With a growl, he drops down onto all fours, and the ground shakes. I should move, fight back, something… anything.

Instead, I stay exactly where I am as he moves toward me. Unable to so much as look away until he's close enough that the drool from his bared teeth drips down onto my leg as he breathes in my scent.

He's in there; he has to be...

My eyes are fixed on his teeth as he opens his mouth and lets out a growl loud enough that my ears ring. For a moment, I can't hear anything at all. Spit hits my face, and I force my eyes closed as I flinch back from him and the sheer volume of his roar.

Fuck, that hurt. One of the few downsides to being a shifter.

Serena...

My eyes snap open as he begins to back up, thrashing his head from side to side as if trying to shake something off. He lets out a howl, the sound so full of pain that it cuts through me and pushes past my fear, letting me force myself up to my feet and to him.
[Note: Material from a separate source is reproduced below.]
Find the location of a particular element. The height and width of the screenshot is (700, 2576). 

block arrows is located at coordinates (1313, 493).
"Lyle..." I reach for him but stop short of touching him as the memory of that night plays through my head.

There's no Ryker here to save me this time. I need to be careful.

Lyle stops thrashing. I press a hand to my mouth as a tear rolls down my face, a sob trapped in my throat. His eyes meet mine and instead of the white of the chimera, I’m met with the beautiful hazel eyes I miss so much.
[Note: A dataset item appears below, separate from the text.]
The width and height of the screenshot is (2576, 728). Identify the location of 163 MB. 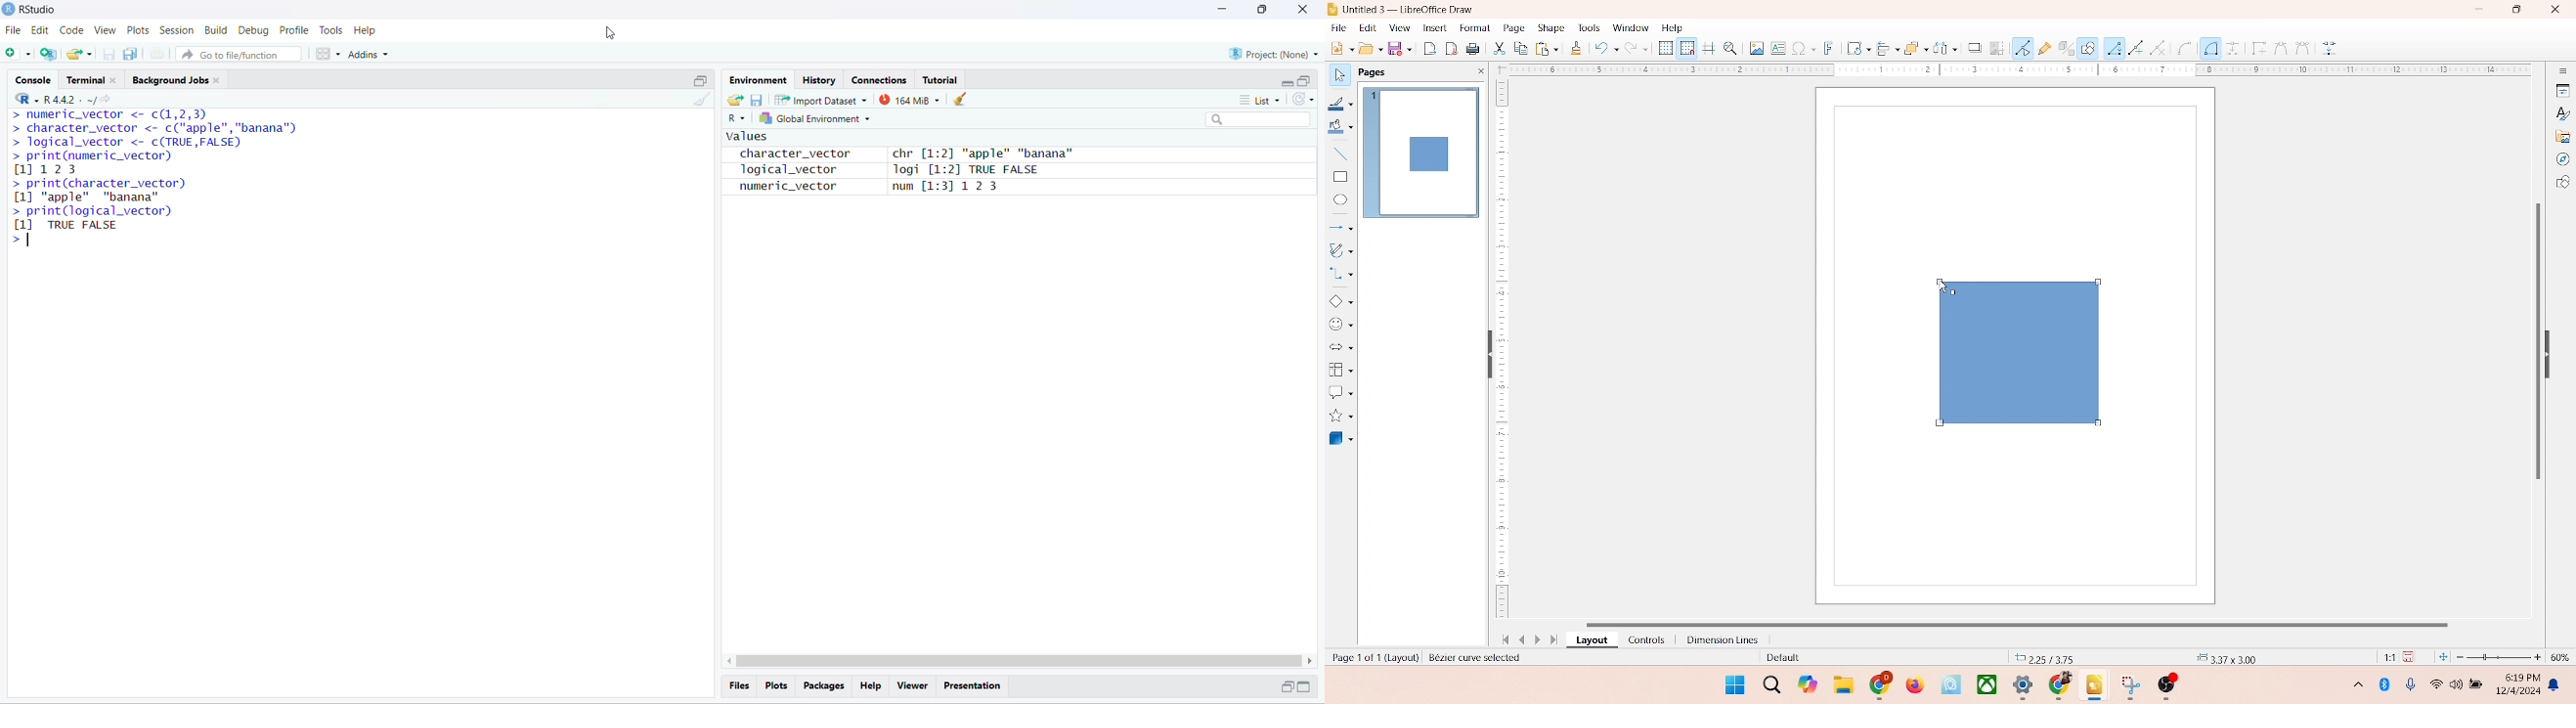
(910, 100).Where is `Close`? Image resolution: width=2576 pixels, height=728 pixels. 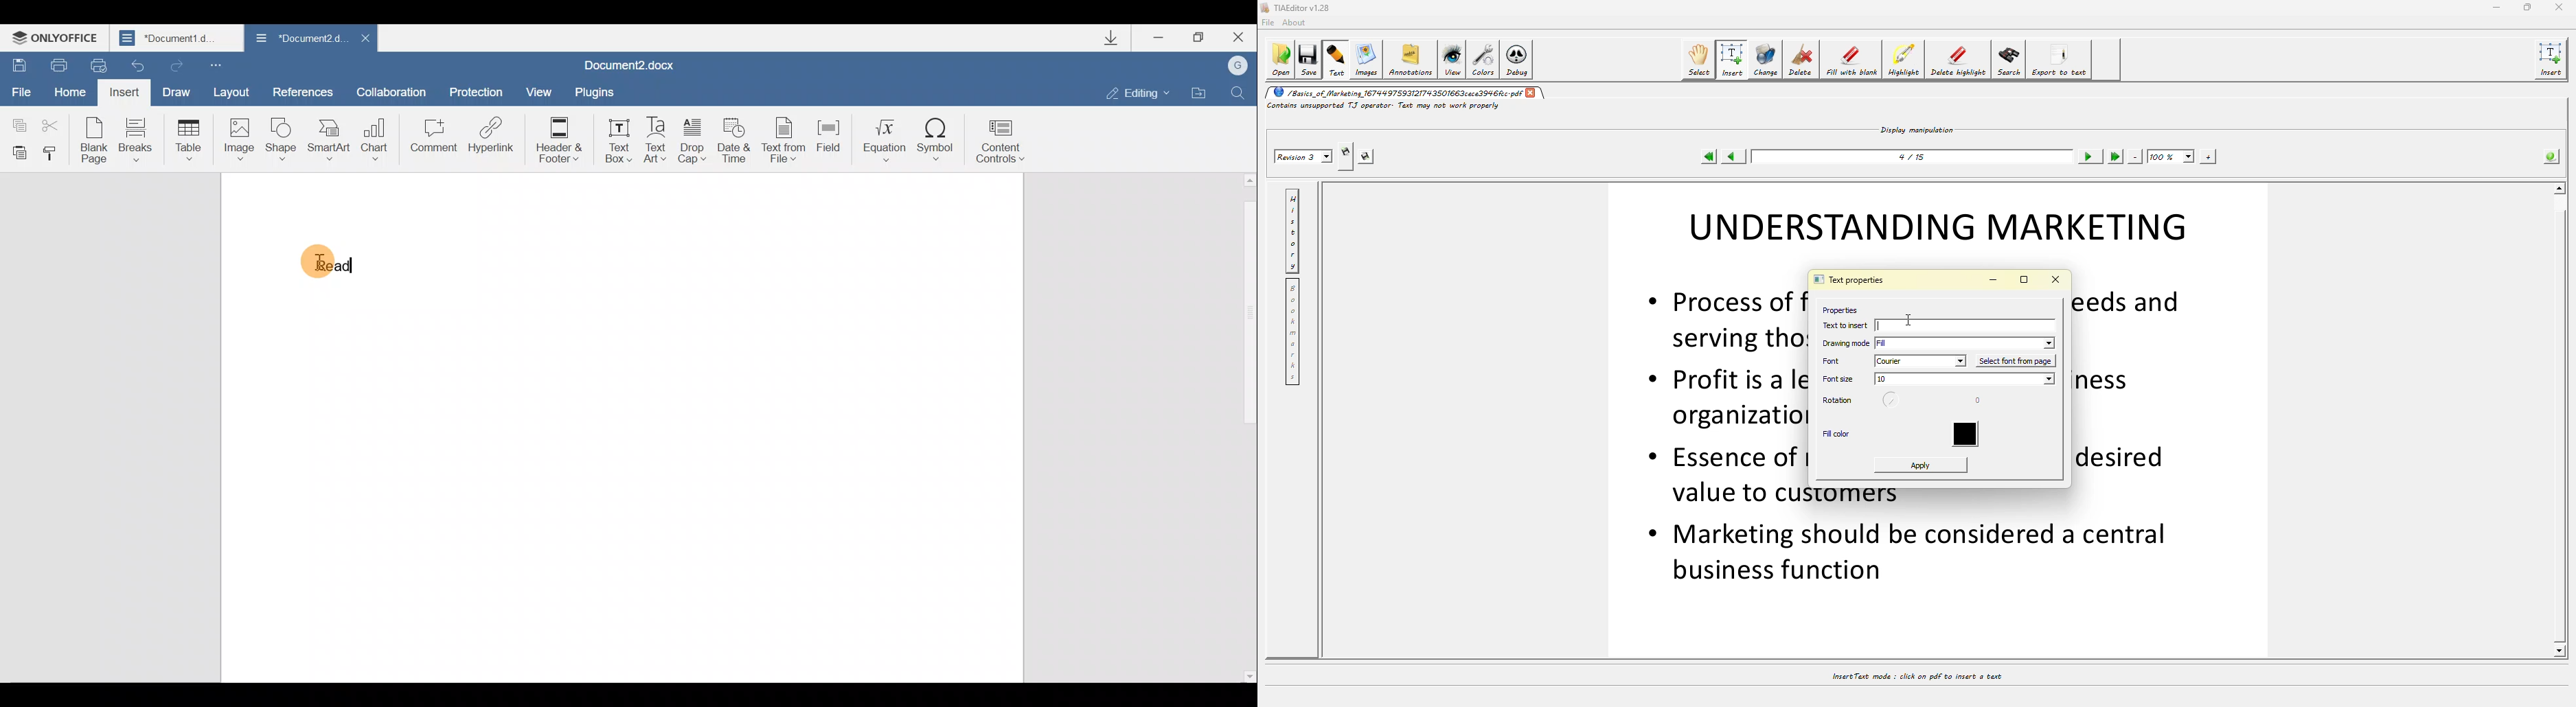
Close is located at coordinates (1242, 37).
"Oh, Lyle—" I move toward him, unable to stop myself, knowing he's right here. I need him to know he isn't alone, that he'll never be alone again.

Emotions swim in his eyes, so many I can't pin one down before the next is there, and then he's gone. He turns and runs into the forest without so much as looking back.
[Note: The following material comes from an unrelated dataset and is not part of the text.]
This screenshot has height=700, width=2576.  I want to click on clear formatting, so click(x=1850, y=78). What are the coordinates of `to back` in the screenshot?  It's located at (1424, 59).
I move on instinct, unable to watch him leave again. Watching him walk away almost killed me last time. I don't care where we are or how dangerous it might be. I won't let him leave me behind if I can help it.

"Lyle, stop!" I sound hysterical even to my own ears, my voice echoing around the darkness until it distorts and sounds like the call of a monster.

Regardless of how quick I am, I still lose him in the darkness. He's bigger and faster, and I'm left standing, heaving and alone as I turn in a circle, hoping to see or feel something that might draw me back to him.

Go back to the others, Serena, you're not safe here... you're not safe with me.

Tears well in my eyes, blurring the world around me as I continue to search for him, but I swallow them down, unwilling to let them fall, to let him get away again.

"Lyle, please. Let me help you." My voice shakes, cracking on the last word, making me sound sad and pathetic, but I can't bring myself to care.

You can't help me, Serena; all you're doing is putting yourself in danger.

“I don’t care!” I'm shaking my head even before he's done talking… thinking? I don't know what it is, but I know he's wrong, and I tell him as much.

You need to leave, forget about me, and go be with the guys. Don't come back. I can't promise I'll be as aware next time, and I couldn't live with myself if something happened to you...

It feels like he has more to say, but he remains silent, and after a second, I know I'm alone.

“I’ll never stop, Lyle. I won’t give up on you, just like you never gave up on me.”

He's gone, the pull to him disappearing, leaving me sad and confused.

Why bring me all the way out here just to break my heart all over again? There had to be a reason.

"Serena!"

I spin around, excitement filling me for a moment before I realize that it isn't Lyle calling me this time, and it's not in my head but from behind me.